(Stored data)
--

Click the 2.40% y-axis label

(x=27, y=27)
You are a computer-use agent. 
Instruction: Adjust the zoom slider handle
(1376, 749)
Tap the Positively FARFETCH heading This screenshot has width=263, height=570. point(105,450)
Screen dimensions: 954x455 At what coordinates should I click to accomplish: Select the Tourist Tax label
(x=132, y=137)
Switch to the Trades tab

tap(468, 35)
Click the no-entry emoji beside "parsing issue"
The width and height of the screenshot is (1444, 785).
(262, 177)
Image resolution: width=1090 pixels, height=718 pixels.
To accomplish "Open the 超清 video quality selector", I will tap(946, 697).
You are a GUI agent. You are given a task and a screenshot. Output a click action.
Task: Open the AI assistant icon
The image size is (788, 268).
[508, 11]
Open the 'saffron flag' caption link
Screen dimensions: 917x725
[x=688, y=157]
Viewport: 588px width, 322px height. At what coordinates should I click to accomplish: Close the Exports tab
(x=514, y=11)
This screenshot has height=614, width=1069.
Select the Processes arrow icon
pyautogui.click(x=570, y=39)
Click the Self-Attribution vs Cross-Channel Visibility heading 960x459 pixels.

--

Activity: In the lines above, find the word "This" and copy every line it occurs in.

Answer space:
Tap the Positively FARFETCH heading This screenshot has width=263, height=570. point(105,450)
This screenshot has height=614, width=1069.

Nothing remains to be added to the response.